If your vertical text contains only words and no annotation, a configuration can be very simple:
Example 1
PATH /corpora/test1 ATTRIBUTE word
If you omit VERTICAL, you have to specify a source file for encodevert command:
% encodevert -c test1 /corpora/src/test1.vertical
VERTICAL addition simplifies encodevert command:
% encodevert -c test2
Select an appropriate ENCODING for a proper display of characters in Sketch Engine. For each attribute you can specify a LOCALE for proper sorting and regular expression character classes handling. Default “C” locale corresponds to English. The following example uses ISO Latin 2 encoding and Czech locale.
Example 2
PATH /corpora/test1 VERTICAL "/corpora/src/test1.vertical" ENCODING "iso8859-2" ATTRIBUTE word { LOCALE "cs_CZ.ISO8859-2" }
If your vertical text contains a POS tagging for each token (word) specify also the second attribute.
Example 3
PATH /corpora/test1 VERTICAL "/corpora/src/test1.vertical" ENCODING "iso8859-2" ATTRIBUTE word { LOCALE "cs_CZ.ISO8859-2" } ATTRIBUTE pos
If your vertical text contains sentence boundaries annotated with <s> and </s> and document boundaries annotated with <doc> and </doc>, add structures definition.
Example 4
PATH /corpora/test2 VERTICAL "/corpora/src/test2.vertical" ENCODING "iso8859-2" ATTRIBUTE word STRUCTURE doc STRUCTURE s
If your <doc> annotation contains document meta-information about the author and the date of publication in form <doc author=”Lewis Carroll” date=”1876″> add structure attribute definition.
Example 5
PATH /corpora/test3 VERTICAL "/corpora/src/test3.vertical" ENCODING "iso8859-2" ATTRIBUTE word STRUCTURE doc { ATTRIBUTE author ATTRIBUTE date } STRUCTURE s
If your POS attribute contains ambiguous tags like NN1-VVB in BNC, and you would like to find this tag for [pos=”NN1″] queries, add multivalue configuration.
Example 6
PATH /corpora/test4 ENCODING "iso8859-2" ATTRIBUTE word ATTRIBUTE pos { MULTIVALUE yes MULTISEP "-" }
If you would like to add a dynamic attribute, add a new attribute definition. In the following example the vertical text contains words only (one column), but the corpus has additional attribute lc generated from the word attribute. Values of lc consists of respective words transformed into lowercase letters.
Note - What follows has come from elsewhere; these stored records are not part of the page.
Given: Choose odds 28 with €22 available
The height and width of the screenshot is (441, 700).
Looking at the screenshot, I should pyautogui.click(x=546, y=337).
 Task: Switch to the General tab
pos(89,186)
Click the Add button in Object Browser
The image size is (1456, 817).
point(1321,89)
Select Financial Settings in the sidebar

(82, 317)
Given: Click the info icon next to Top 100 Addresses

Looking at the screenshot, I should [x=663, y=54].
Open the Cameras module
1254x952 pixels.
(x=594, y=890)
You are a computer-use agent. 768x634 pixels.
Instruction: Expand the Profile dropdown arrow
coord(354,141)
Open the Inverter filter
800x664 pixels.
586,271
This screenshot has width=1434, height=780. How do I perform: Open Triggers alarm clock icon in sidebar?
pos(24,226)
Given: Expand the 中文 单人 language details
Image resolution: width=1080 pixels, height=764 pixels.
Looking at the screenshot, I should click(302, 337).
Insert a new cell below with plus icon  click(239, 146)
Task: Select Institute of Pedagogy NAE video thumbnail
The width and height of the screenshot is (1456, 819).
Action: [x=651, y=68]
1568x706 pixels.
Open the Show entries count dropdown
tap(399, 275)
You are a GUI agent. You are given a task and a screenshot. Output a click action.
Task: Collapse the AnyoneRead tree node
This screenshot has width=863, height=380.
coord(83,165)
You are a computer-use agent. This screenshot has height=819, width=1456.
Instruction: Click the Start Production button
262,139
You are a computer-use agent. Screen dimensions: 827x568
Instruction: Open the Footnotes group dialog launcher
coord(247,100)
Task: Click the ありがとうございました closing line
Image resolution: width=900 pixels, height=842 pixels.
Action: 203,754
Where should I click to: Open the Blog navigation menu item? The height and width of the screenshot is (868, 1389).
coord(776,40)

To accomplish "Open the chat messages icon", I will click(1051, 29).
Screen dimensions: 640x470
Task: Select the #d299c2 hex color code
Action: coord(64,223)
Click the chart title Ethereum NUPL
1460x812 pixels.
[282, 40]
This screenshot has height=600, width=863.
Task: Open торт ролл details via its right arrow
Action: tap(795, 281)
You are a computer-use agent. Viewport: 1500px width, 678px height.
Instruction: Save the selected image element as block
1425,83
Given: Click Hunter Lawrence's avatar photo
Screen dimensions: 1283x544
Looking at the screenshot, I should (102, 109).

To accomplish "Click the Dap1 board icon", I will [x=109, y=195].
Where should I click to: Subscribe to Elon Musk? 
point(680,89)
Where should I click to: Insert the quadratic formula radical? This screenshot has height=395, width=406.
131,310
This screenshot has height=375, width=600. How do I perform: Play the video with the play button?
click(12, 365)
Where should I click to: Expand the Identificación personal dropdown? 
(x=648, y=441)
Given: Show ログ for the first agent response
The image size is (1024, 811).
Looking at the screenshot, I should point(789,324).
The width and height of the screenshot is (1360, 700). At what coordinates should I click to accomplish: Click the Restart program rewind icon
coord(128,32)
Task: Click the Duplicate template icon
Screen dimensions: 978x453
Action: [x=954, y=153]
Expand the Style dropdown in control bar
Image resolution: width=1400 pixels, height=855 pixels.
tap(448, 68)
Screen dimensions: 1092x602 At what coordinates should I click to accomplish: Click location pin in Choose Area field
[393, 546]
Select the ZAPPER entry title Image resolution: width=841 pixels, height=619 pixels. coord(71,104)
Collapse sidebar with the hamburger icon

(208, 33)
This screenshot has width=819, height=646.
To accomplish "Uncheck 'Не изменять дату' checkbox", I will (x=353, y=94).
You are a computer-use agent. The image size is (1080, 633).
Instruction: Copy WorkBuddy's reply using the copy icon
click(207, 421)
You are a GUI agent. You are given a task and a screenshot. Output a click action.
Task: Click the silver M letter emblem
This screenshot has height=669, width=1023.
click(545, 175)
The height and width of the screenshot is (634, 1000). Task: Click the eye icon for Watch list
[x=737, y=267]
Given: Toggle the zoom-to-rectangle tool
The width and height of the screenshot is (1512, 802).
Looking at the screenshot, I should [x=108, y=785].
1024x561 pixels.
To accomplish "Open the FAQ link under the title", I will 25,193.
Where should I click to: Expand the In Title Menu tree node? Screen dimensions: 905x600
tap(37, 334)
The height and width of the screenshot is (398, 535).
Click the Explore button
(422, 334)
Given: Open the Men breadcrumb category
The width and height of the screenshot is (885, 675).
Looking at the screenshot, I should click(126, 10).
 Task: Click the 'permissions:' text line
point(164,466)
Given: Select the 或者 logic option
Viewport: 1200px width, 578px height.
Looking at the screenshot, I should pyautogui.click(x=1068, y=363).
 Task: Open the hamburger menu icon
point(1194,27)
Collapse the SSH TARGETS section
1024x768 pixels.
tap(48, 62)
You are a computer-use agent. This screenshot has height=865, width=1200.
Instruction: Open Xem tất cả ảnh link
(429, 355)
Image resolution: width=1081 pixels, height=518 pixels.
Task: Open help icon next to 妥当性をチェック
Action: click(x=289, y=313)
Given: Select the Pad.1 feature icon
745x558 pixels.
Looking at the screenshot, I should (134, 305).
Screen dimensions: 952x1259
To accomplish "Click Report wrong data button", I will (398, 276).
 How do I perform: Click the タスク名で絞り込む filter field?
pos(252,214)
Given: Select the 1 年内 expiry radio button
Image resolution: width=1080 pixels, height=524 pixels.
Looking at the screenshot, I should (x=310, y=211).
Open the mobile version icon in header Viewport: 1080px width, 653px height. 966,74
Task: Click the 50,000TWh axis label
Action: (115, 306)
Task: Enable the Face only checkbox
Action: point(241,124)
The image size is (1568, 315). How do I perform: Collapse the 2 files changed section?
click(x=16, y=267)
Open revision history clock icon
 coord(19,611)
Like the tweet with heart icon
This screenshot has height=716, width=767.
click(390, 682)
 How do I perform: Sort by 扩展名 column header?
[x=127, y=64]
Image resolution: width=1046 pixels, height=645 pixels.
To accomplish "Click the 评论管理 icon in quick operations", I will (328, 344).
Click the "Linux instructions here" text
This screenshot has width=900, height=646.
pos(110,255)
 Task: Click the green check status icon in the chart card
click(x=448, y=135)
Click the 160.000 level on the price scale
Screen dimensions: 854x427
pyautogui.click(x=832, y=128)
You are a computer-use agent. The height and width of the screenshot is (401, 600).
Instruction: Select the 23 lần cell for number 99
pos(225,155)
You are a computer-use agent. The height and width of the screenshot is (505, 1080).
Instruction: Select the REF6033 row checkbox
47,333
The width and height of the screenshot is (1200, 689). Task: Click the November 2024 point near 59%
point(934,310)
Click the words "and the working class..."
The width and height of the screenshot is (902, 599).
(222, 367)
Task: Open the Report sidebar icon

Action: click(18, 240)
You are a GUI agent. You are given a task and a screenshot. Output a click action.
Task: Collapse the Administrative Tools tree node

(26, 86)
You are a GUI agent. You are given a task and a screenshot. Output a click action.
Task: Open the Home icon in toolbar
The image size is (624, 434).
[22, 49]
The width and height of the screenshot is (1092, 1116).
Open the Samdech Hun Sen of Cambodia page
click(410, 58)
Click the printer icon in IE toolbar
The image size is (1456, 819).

The transformation function is an internal function named “lowercase” (one can see the definition in stddynfun.c file). It accepts two arguments: first is a word and second a locale (in this corpus “cs_CZ”). DEFAULTATTR ensures that lc will be used in evaluation of queries without an attribute name. TRANSQUERY ensures that the transformation function will be applied to a query string before query evaluation.
Example 7
PATH /corpora/test1 VERTICAL "/corpora/src/test1.vertical" ENCODING "iso8859-2" DEFAULTATTR lc ATTRIBUTE word { LOCALE "cs_CZ" } ATTRIBUTE lc { LOCALE "cs_CZ" DYNAMIC lowercase DYNLIB internal FUNTYPE s FROMATTR word ARG1 "cs_CZ" TRANSQUERY yes }
A transformation function of a dynamic attribute can also be an external function. DYNLIB then shows the full path to a dynamic library. The following example lists two dynamic attributes which add a lemma and a morphological annotation into a corpus. Both transformation functions (tags and lemmata) returns ambiguous values separated by a comma.
Example 8
PATH /corpora/test1 VERTICAL "/corpora/src/test1.vertical" ENCODING "iso8859-2" ATTRIBUTE word { LOCALE "cs_CZ" } ATTRIBUTE lemma { LOCALE "cs_CZ" DYNAMIC lemmata DYNLIB /corpora/bin/alibfun.so ARG1 0 FUNTYPE i FROMATTR word MULTIVALUE yes MULTISEP "," } ATTRIBUTE tag { DYNAMIC tags DYNLIB /corpora/bin/alibfun.so FUNTYPE 0 FROMATTR word MULTIVALUE yes MULTISEP "," }
Parallel corpora are handled as two separate corpora. ALIGNED indicates the name of the parallel part. Both corpora should have a structure named “align” with one to one correspondence of respective token sequences. The following example shows two configuration files — one for each corpus.
Example 9a (paren)
PATH /corpora/par-en VERTICAL "/corpora/src/par-en.vertical" ENCODING "iso8859-1" ATTRIBUTE word STRUCTURE doc { ATTRIBUTE id } STRUCTURE s STRUCTURE align ALIGNED parcs
Example 9b (parcs)
PATH /corpora/par-cs VERTICAL "/corpora/src/par-cs.vertical" ENCODING "iso8859-2" ATTRIBUTE word { LOCALE "cs_CZ" } STRUCTURE doc { ATTRIBUTE id } STRUCTURE s STRUCTURE align ALIGNED paren
The final example is a part of a BNC configuration. It shows usage of INFO and FULLREF.
Example 10
PATH /corpora/bnc INFO "British National Corpus" VERTICAL /corpora/src/bnc.vert ENCODING "iso8859-1" DEFAULTATTR lc FULLREF "bncdoc.id,bncdoc.author,bncdoc.title,bncdoc.date,bncdoc.info" ATTRIBUTE word ATTRIBUTE tag { MULTIVALUE y MULTISEP "-" } ATTRIBUTE lc { DYNAMIC lowercase DYNLIB internal FUNTYPE s ARG1 "C" FROMATTR word TRANSQUERY yes } STRUCTURE bncdoc { ATTRIBUTE id ATTRIBUTE date ATTRIBUTE year { DYNAMIC firstn DYNLIB internal FUNTYPE i ARG1 4 FROMATTR date } ATTRIBUTE author { MULTIVALUE y MULTISEP ";" } ATTRIBUTE title ATTRIBUTE info ATTRIBUTE allava ATTRIBUTE alltim ATTRIBUTE alltyp ATTRIBUTE wriaag ATTRIBUTE wriad ATTRIBUTE wriase } STRUCTURE stext { ATTRIBUTE org } STRUCTURE text { ATTRIBUTE org } STRUCTURE s { ATTRIBUTE n } STRUCTURE p { ATTRIBUTE rend } STRUCTURE body
Naming structures and attributes
Names of structures and attributes must not contain other characters than a-z, A-Z, 0-9, underscore. Names not beginning with a-z must be double quoted. Positional attributes word, tag, lempos, lemma should not be renamed. Correct examples:
ATTRIBUTE word STRUCTURE doc { ATTRIBUTE title1 ATTRIBUTE "Title2" }